Eight organizations linked to the freedoms of the press and expression filed; on Wednesday, 07/20/2021 (Journalist’s Day), an open letter addressed to the Senate president, Rodrigo Pacheco (DEM-MG), and the Chamber of Deputies, Arthur Lira (PP-AL). The demonstration calls for the commitment of the leaders of the National Congress to the freedom of the press and the security of journalists and communicators in the country.
The joint document provides seven recommendations for the National Congress to act in order to make Brazil a safe environment for the press, ensuring mechanisms of transparency with easy access to information.
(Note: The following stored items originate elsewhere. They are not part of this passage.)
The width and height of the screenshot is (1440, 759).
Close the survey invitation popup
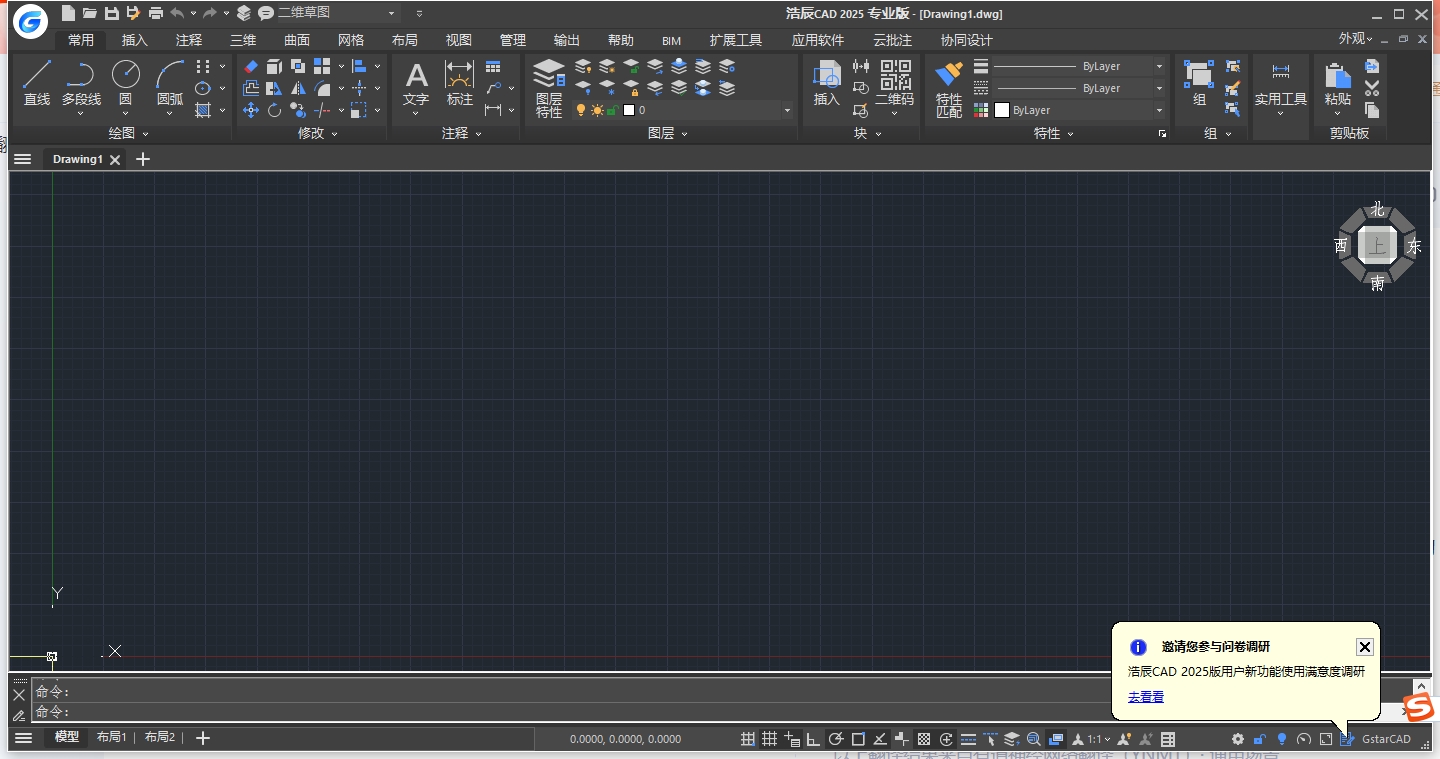[1364, 647]
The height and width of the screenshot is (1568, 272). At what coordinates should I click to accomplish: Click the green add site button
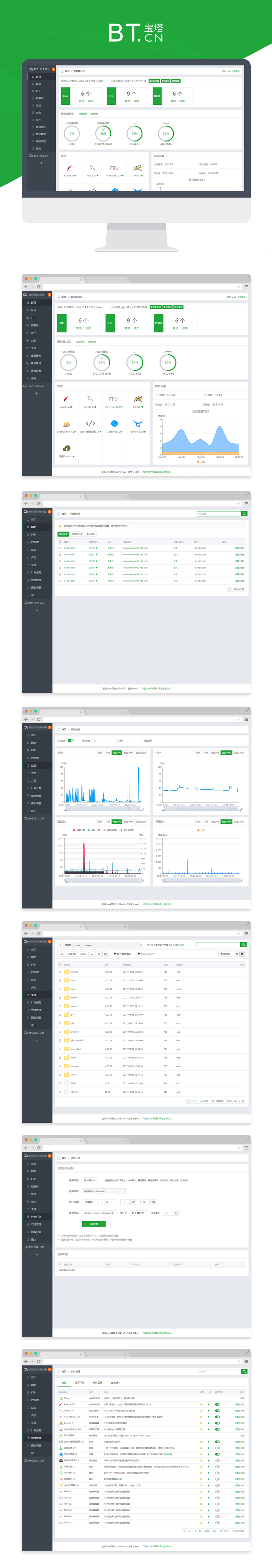point(63,534)
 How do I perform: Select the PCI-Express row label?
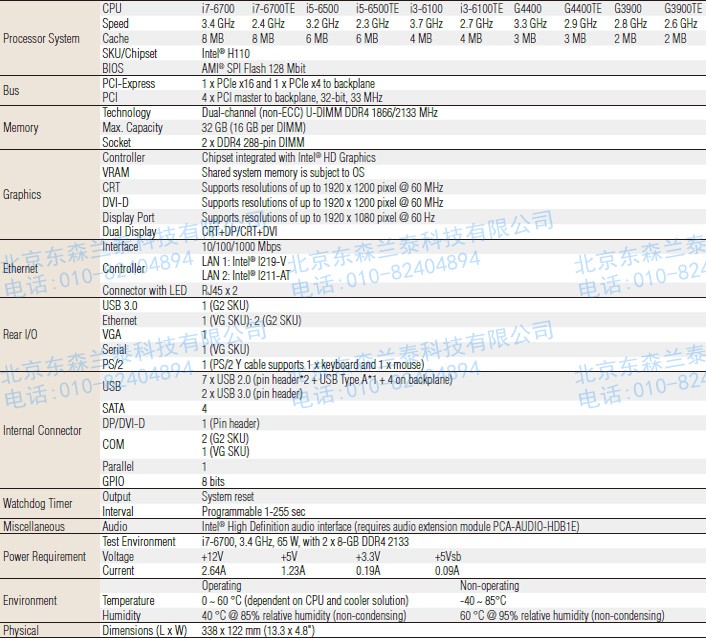click(128, 84)
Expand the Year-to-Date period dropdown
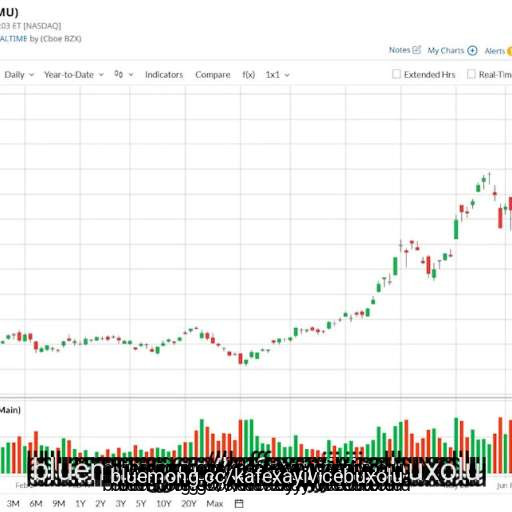The height and width of the screenshot is (512, 512). click(74, 75)
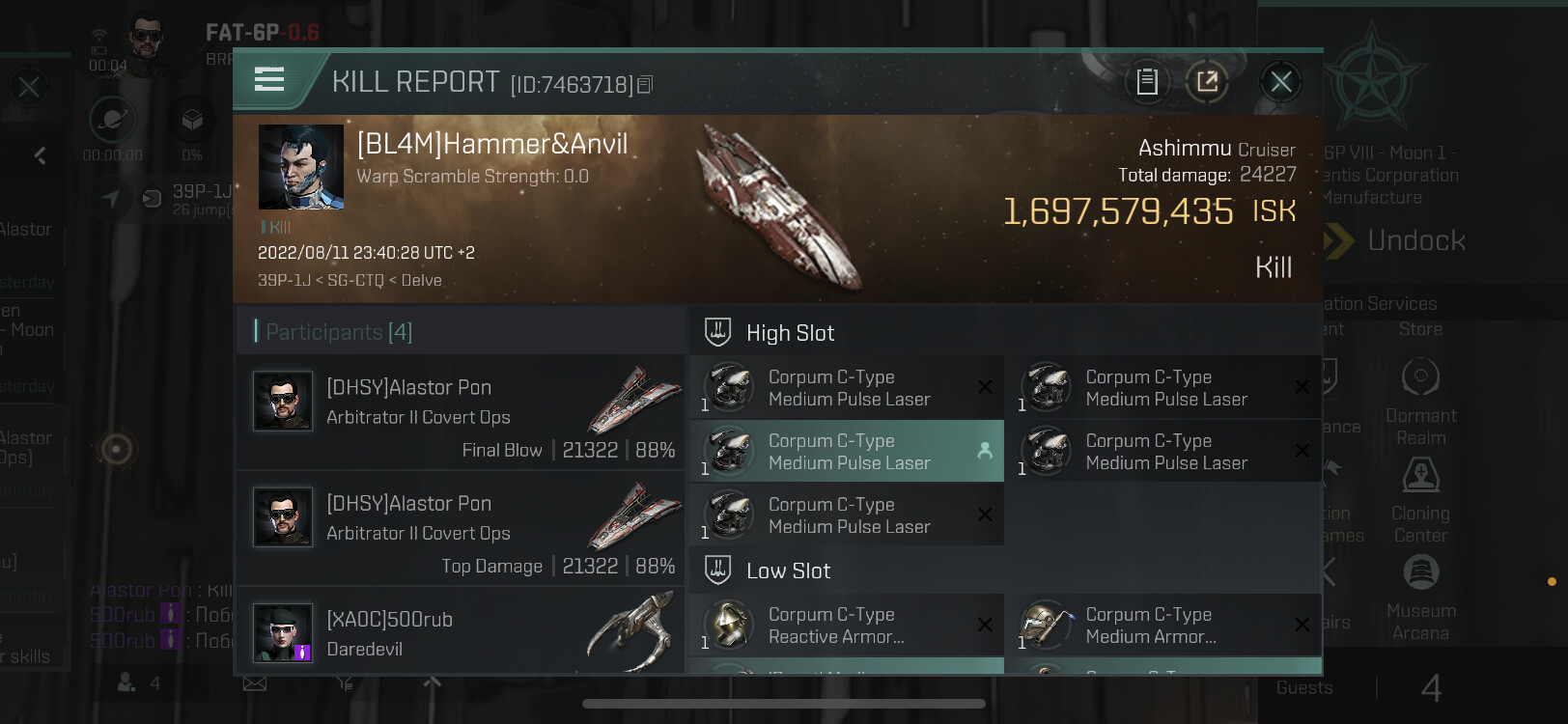Select 500rub Daredevil participant entry
The image size is (1568, 724).
coord(461,632)
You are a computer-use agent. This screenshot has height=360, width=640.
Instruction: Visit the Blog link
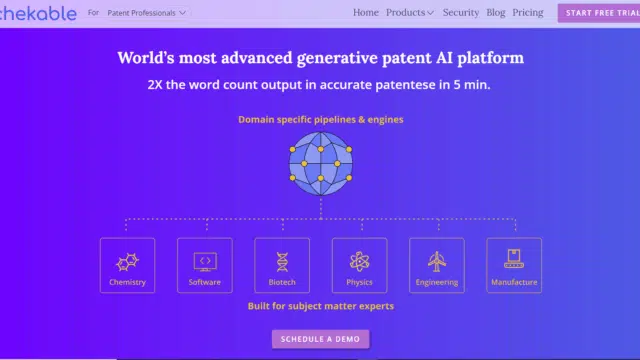496,13
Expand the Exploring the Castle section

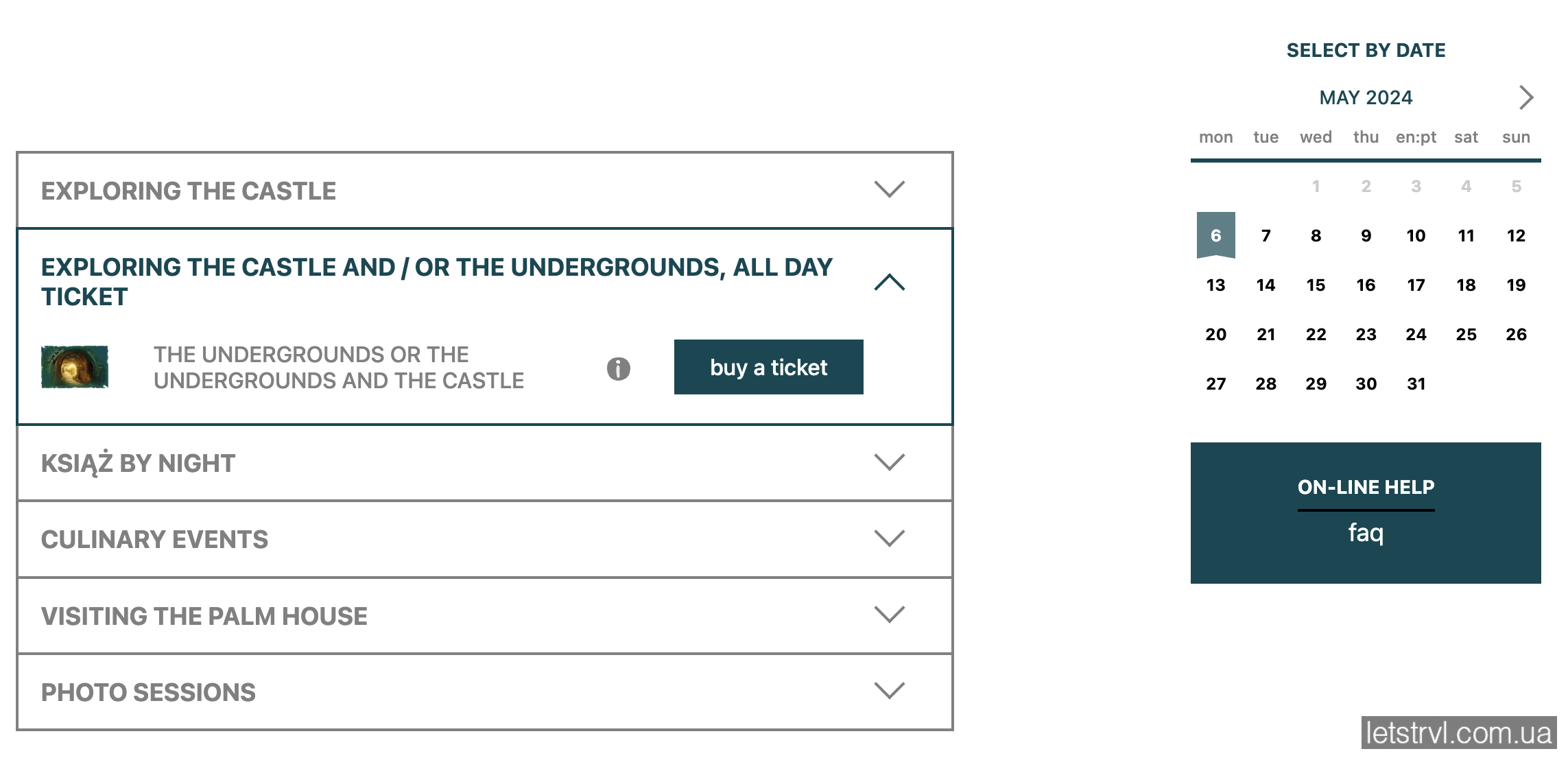[889, 189]
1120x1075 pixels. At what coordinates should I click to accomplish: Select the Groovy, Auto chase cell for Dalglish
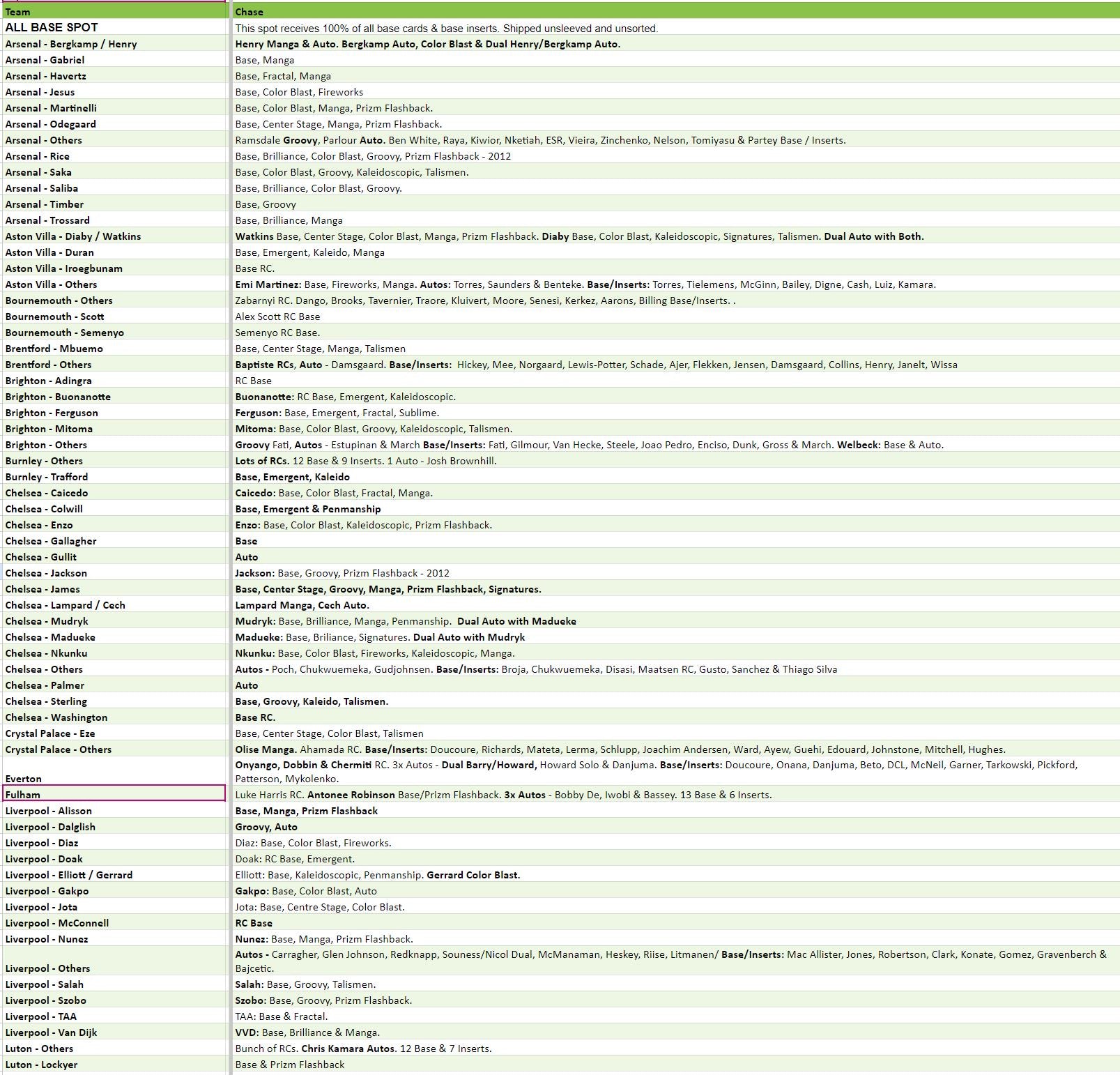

He, however warns that Pacheco and Lira are on the lookout for bills in progress in the two houses that may negatively impact press freedom or restrict the work of these professionals in the country.
The said letter was signed by Abraji (Brazilian Association of Investigative Journalism), Article 19, Conectas Human Rights, Intervozes, National Federation of Journalists, Vladimir Herzog Institute, Committee for the Protection of Journalists and Reporters without Borders.
The proposal was presented on Wednesday, in a virtual meeting between representatives of these organizations and Senator Rodrigo Pacheco.
The text recalls that Brazil is starting to lose sleep on worrying scenarios of growing threats, attacks on journalists, and restrictions on press freedom.
All these situations contionously make the environment increasingly hostile to practice the profession:
“Difficulty in accessing public data, judicial censorship, removal of content, threats and physical attacks, defamatory campaigns and online harassment, among others are some of the elements that make up the scenario. In addition to that, the impunity in crimes committed against journalists ”.
For organizations, “despite international commitments and guarantees established in the Federal Constitution of 1988, Brazil has failed to protect press freedom and presents risks of setbacks in relation to human rights”.
According to the representatives of the organizations, the objective of the meeting was to take advantage of the renewal of the leadership of the National Congress to reinforce the importance of legislative power in guaranteeing freedom of the press. In March 2020, part of the organizations had already met with the then president of the Chamber of Deputies, Rodrigo Maia, to report concrete problems faced by entities that follow the constitutional guarantees of freedom of expression.
Abraji is analyzing almost 40 proposals simultaneously in the two legislative houses, whose focus is related to the press and freedom of expression.
Here are the seven recommendations sent to Congressional leaders:
Read the full letter here
Monitoring entities on the situation of journalists
In the document sent to the leaders of the legislative branch, the organizations cite research that indicates the aggravation of communicators here in Brazil.
According to the second survey by Fenaj (National Federation of Journalists), in 2020 there were 428 attacks on journalists and the press, 105.77% more than in 2019. The discrediting of the press was the most frequent violence: 152 cases (35, 51%). President Jair Bolsonaro, alone, was the biggest aggressor with 175 cases (40.89% of the total).
Reporters without Borders listed nothing short of 580 episodes of attacks on the press in official statements by the highest echelons of government, among ministers, parliamentarians and the President of the Republic, in the year 2020 alone.
Abraji data reveals that, in a single month of 2021, the president was responsible for 11 of the 22 offenses made against journalists by public officials. Bolsonaro is the blocking champion of reporters on Twitter. Also, according to the association, female journalists were victims of more than half of the aggressions in the digital environment. In the first half of 2020 alone, Abraji had recorded 167 violations of freedom of expression.
Last year, Brazil ranked eighth in the Global Impunity Index for homicides of journalists, according to data from the Committee to Protect Journalists, which is worsening compared to 2019, in which it ranked ninth.